Und auch die Maßnahmen, die aus der Studie ableitet werden, sind nachvollziehbar. Es braucht weitere Räume, in denen ältere Menschen innovative Technologien kennenlernen, erleben und erfahren können, in denen sie Ansprechpartner finden, die ihnen bei Fragen helfen. Gut umgesetzt ist das beispielsweise mit dem Konzept der Digitalen Knotenpunkte in Schleswig-Holstein.

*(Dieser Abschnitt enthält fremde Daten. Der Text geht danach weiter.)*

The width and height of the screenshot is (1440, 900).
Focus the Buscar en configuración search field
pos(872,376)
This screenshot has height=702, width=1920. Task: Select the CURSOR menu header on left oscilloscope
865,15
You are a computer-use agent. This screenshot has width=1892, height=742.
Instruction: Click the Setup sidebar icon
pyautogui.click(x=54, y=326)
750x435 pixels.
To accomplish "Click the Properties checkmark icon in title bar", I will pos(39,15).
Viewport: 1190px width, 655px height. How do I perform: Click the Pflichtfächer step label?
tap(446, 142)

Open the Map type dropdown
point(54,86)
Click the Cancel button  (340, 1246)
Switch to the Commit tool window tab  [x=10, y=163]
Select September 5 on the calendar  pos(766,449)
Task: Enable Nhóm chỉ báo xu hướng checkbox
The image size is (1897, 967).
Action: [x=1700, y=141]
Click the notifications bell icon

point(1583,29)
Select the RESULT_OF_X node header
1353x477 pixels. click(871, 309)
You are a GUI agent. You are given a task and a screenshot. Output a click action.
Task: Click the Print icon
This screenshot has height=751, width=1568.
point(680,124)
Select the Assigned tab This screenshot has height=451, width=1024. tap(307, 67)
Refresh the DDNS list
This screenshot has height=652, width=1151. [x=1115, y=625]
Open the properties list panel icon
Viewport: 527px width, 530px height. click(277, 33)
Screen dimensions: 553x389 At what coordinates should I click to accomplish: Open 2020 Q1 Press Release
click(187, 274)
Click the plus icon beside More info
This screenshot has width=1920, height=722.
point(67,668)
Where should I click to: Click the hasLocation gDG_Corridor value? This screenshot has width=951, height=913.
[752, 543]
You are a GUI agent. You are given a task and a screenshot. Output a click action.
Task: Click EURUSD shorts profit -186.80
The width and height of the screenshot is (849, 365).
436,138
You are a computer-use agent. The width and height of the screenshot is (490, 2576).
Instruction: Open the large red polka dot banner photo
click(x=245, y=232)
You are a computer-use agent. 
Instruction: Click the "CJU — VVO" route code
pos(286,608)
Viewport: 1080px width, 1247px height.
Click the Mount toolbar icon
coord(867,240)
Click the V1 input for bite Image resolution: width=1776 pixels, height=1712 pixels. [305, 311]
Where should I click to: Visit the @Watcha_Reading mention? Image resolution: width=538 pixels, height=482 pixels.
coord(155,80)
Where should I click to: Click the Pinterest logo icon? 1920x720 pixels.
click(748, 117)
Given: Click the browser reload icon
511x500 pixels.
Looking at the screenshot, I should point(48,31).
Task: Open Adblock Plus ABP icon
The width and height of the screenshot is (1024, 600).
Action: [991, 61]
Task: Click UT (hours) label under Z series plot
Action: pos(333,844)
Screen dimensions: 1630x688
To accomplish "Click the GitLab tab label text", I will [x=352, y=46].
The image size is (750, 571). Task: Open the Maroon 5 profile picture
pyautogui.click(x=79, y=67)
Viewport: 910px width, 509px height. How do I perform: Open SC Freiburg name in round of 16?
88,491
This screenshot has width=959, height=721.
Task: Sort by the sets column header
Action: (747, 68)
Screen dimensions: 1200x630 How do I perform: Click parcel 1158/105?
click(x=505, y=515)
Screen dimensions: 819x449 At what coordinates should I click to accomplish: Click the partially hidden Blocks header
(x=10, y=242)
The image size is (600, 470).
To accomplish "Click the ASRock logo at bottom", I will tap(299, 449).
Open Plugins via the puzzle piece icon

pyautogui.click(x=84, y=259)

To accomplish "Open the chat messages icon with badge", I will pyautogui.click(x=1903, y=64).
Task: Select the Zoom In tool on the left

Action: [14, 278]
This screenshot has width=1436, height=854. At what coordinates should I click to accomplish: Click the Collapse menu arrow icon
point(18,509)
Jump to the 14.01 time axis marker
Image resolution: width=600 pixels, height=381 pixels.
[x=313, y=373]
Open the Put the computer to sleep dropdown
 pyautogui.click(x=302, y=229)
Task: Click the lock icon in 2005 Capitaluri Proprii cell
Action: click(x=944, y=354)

Aber, und hier sehe ich noch großen Bedarf: Es braucht auch Konzepte („Lehrpläne“) für Seminare & Workshops, die geeignet sind, digitale Kompetenzen in dieser Zielgruppe aufzubauen. So eine Art „Lehr- und Lernplan“. Und zwar ein Lehr- und Lernplan, der von Expert*innen *gemeinsam* mit älteren Menschen entwickelt wurde, und der auch die unterschiedlichen Segmente in dieser heterogene Zielgruppe berücksichtigt. Der auch berücksichtigt, wie ältere Menschen am besten dazulernen können.
Ich würde mich sehr freuen, wenn es derartiges bald gibt (und bin natürlich für Hinweise dankbar, die auf selbiges verweisen, sollte es das schon geben).